This securitisation covers loans issued under the previous system that operated until 2012. Specifically, it will include the accounts of customers who entered repayment between 2002 and 2006.
The previous system meant universities could charge a tuition fee loan of up to £3,465 a year; post-2012 this fee can now be up to £9,250.
In February this year, the government started the sale process as part of a commitment to cut the deficit and reduce debt to “live within our means as a country”.
The government said it would only sell the loan book if it received “value for money” – which was assessed by comparing the value of payments received by retaining the book, with the immediate proceeds from a sale.

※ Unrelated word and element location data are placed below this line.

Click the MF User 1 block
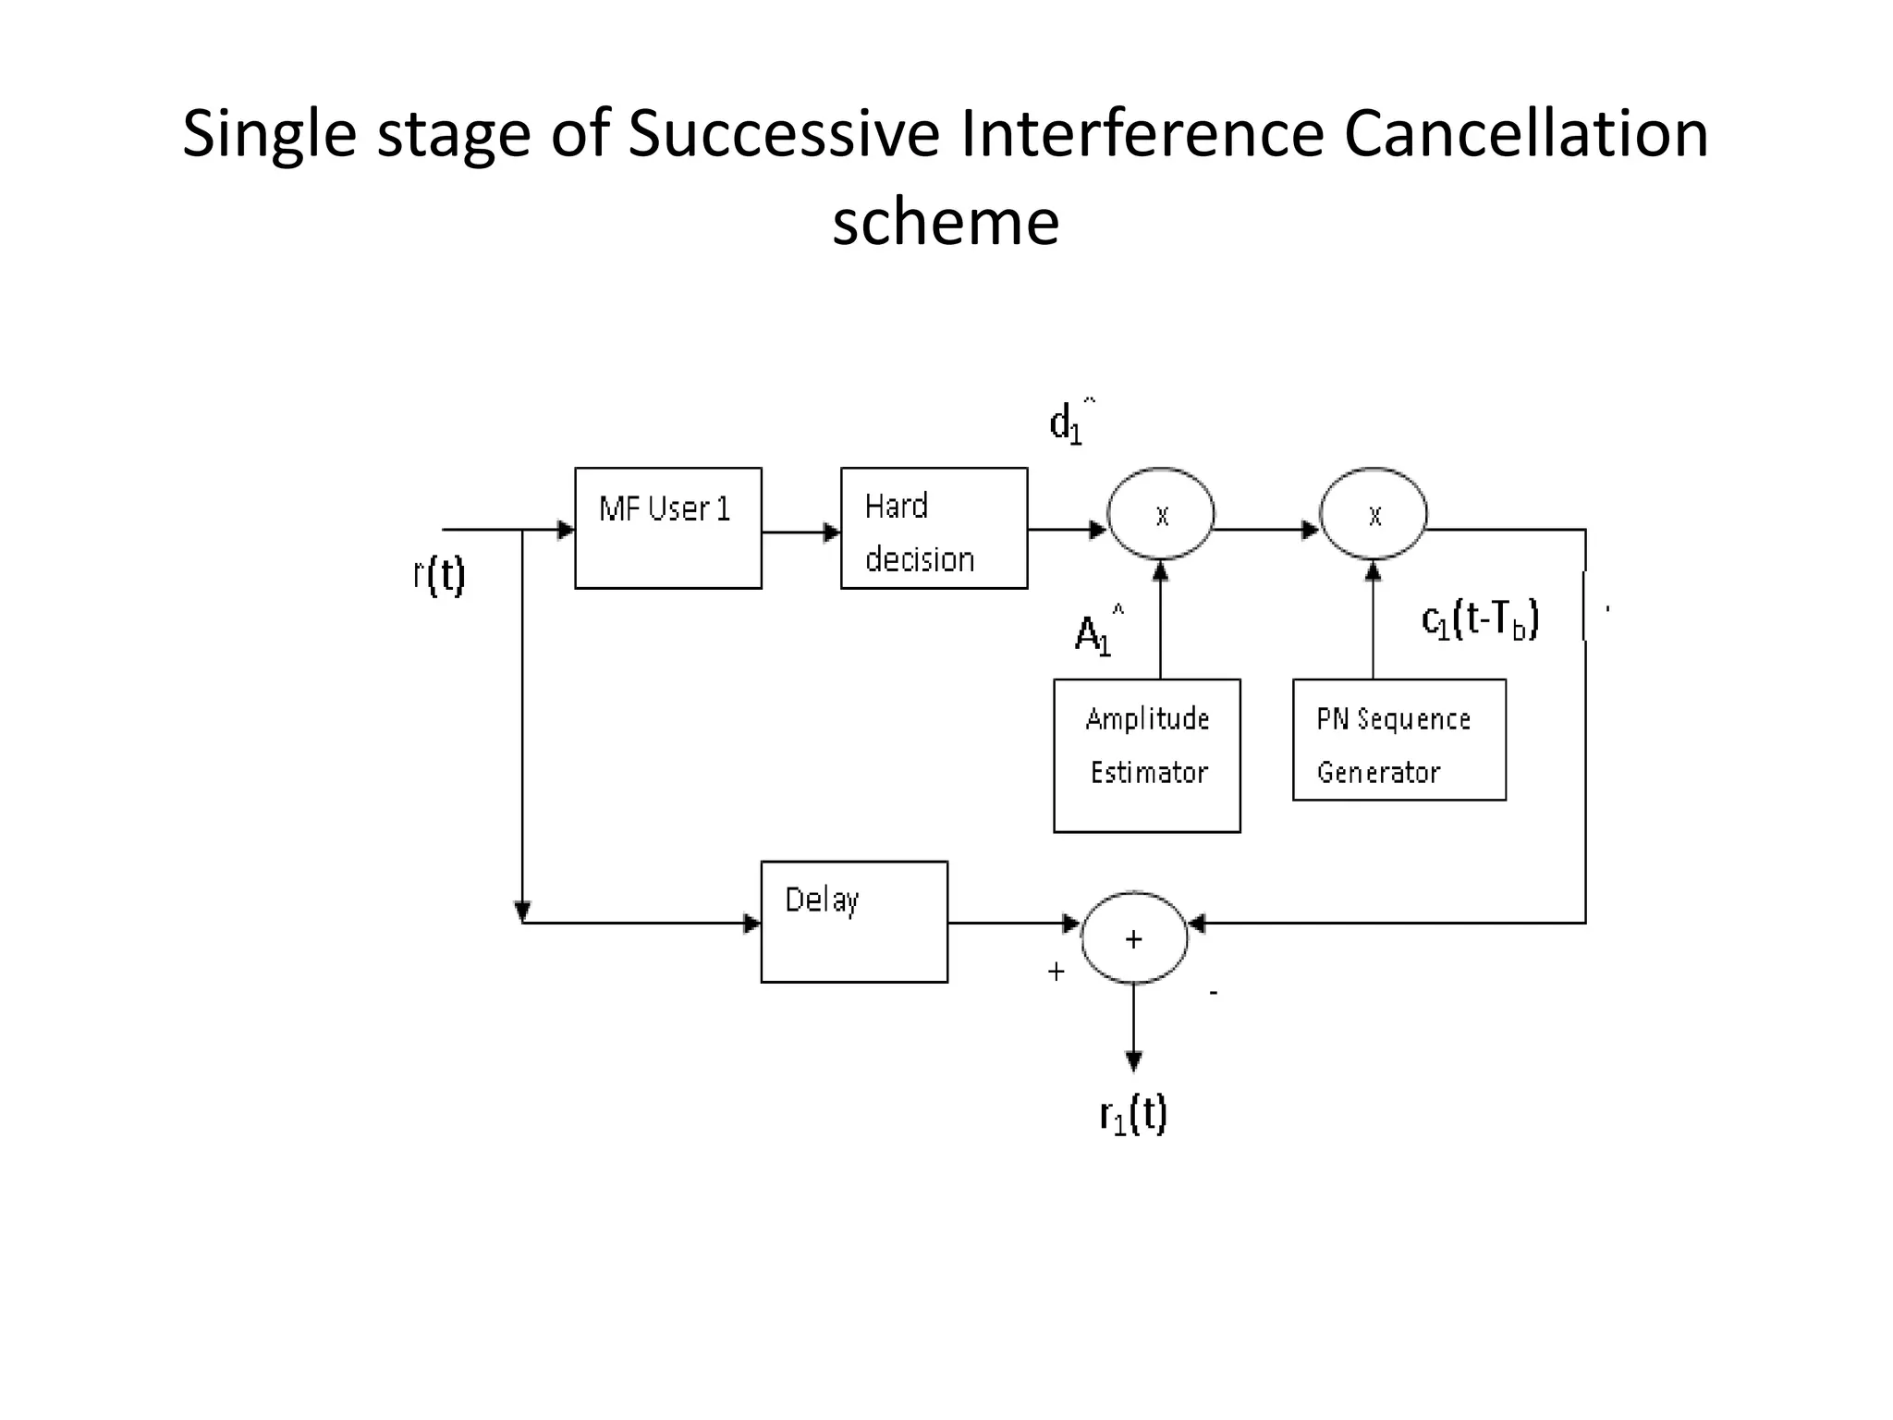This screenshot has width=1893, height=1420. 667,528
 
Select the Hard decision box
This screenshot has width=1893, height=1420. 934,528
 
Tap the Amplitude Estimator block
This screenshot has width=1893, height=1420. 1146,755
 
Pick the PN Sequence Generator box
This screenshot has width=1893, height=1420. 1398,740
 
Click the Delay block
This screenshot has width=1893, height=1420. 854,922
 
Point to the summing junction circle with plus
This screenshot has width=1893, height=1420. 1134,938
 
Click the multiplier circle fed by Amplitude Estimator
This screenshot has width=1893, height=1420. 1161,514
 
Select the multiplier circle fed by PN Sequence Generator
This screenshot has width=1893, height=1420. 1374,514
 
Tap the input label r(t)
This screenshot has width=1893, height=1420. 439,575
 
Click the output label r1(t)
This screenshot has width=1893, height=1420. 1133,1114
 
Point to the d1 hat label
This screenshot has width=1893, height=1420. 1070,422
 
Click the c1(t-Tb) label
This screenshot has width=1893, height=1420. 1479,619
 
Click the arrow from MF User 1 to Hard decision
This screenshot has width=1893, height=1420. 800,532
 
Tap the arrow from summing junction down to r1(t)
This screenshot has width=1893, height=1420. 1134,1026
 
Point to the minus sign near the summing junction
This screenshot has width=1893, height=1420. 1214,993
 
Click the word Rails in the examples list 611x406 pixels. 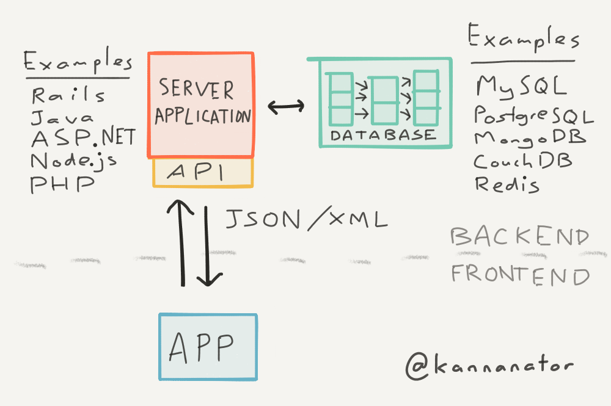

Johnson said the sale exceeded the HMT Green Book valuation.
Ministers will shortly be laying before parliament a report on the sale which will provide more detail on the sale arrangements and the extent to which they give value according to HM Treasury Green Book rules.
But for now, Johnson has announced the position of all borrowers, including those whose loans have been sold, will not change as a result of the sale.
Pam Tatlow, chief executive of MillionPlus, the association for modern universities, said: “It will be interesting to see if the government has offered an indemnity to the buyers of the student loan book in the event that it changes the rules under which the loans are repaid.
“However, rather than the proceeds of the sale being beavered away into Treasury coffers, it should be reinvested in higher education and more support for the students of today and tomorrow. The government removed their entitlement to student maintenance grants in 2016, saying that they were ‘unaffordable’. There could be no better use of the £1.7bn than to restore these maintenance grants with immediate effect.”